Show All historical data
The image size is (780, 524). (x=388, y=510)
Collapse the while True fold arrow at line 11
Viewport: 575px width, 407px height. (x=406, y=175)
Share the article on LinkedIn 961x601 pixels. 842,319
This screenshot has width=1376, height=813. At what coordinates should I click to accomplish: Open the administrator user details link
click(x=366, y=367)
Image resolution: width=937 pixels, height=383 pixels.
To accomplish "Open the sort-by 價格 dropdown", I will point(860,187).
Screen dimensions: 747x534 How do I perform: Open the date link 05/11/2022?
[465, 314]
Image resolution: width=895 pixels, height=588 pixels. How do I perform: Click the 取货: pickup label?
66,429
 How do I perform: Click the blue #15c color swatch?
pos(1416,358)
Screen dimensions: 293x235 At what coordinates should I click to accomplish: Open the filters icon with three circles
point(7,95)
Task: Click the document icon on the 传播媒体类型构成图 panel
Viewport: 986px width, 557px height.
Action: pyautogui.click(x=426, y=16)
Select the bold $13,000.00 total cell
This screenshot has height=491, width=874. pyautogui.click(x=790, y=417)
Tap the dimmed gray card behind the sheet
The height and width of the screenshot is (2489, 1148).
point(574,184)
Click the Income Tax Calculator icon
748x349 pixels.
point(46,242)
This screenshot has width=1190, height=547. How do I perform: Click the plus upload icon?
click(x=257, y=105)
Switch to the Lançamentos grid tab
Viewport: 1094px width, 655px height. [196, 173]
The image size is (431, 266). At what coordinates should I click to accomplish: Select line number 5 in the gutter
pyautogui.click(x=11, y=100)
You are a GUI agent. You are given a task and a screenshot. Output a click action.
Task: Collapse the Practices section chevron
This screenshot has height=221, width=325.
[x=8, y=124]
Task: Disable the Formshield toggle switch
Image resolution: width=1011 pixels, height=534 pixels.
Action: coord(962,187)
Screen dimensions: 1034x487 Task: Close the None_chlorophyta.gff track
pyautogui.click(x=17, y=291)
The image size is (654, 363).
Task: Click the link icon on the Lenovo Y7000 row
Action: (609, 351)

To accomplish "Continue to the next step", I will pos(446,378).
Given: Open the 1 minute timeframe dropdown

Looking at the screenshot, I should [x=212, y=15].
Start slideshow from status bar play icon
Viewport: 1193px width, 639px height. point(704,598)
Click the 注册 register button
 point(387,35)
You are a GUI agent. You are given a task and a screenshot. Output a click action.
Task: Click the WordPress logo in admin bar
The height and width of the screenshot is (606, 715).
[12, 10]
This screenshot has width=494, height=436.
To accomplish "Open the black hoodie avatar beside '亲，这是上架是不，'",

-----

## WORK INSTRUCTIONS
A precise copy of the whole listing is the expected answer.

## REPLY TO THE TASK
Show All historical data
The image size is (780, 524). (x=388, y=510)
Collapse the while True fold arrow at line 11
Viewport: 575px width, 407px height. (x=406, y=175)
Share the article on LinkedIn 961x601 pixels. 842,319
This screenshot has width=1376, height=813. At what coordinates should I click to accomplish: Open the administrator user details link
click(x=366, y=367)
Image resolution: width=937 pixels, height=383 pixels.
To accomplish "Open the sort-by 價格 dropdown", I will point(860,187).
Screen dimensions: 747x534 How do I perform: Open the date link 05/11/2022?
[465, 314]
Image resolution: width=895 pixels, height=588 pixels. How do I perform: Click the 取货: pickup label?
66,429
 How do I perform: Click the blue #15c color swatch?
pos(1416,358)
Screen dimensions: 293x235 At what coordinates should I click to accomplish: Open the filters icon with three circles
point(7,95)
Task: Click the document icon on the 传播媒体类型构成图 panel
Viewport: 986px width, 557px height.
Action: pyautogui.click(x=426, y=16)
Select the bold $13,000.00 total cell
This screenshot has height=491, width=874. pyautogui.click(x=790, y=417)
Tap the dimmed gray card behind the sheet
The height and width of the screenshot is (2489, 1148).
point(574,184)
Click the Income Tax Calculator icon
748x349 pixels.
point(46,242)
This screenshot has width=1190, height=547. How do I perform: Click the plus upload icon?
click(x=257, y=105)
Switch to the Lançamentos grid tab
Viewport: 1094px width, 655px height. [196, 173]
The image size is (431, 266). At what coordinates should I click to accomplish: Select line number 5 in the gutter
pyautogui.click(x=11, y=100)
You are a GUI agent. You are given a task and a screenshot. Output a click action.
Task: Collapse the Practices section chevron
This screenshot has height=221, width=325.
[x=8, y=124]
Task: Disable the Formshield toggle switch
Image resolution: width=1011 pixels, height=534 pixels.
Action: coord(962,187)
Screen dimensions: 1034x487 Task: Close the None_chlorophyta.gff track
pyautogui.click(x=17, y=291)
The image size is (654, 363).
Task: Click the link icon on the Lenovo Y7000 row
Action: (609, 351)

To accomplish "Continue to the next step", I will pos(446,378).
Given: Open the 1 minute timeframe dropdown

Looking at the screenshot, I should [x=212, y=15].
Start slideshow from status bar play icon
Viewport: 1193px width, 639px height. point(704,598)
Click the 注册 register button
 point(387,35)
You are a GUI agent. You are given a task and a screenshot. Output a click action.
Task: Click the WordPress logo in admin bar
The height and width of the screenshot is (606, 715).
[12, 10]
This screenshot has width=494, height=436.
To accomplish "Open the black hoodie avatar beside '亲，这是上架是不，'",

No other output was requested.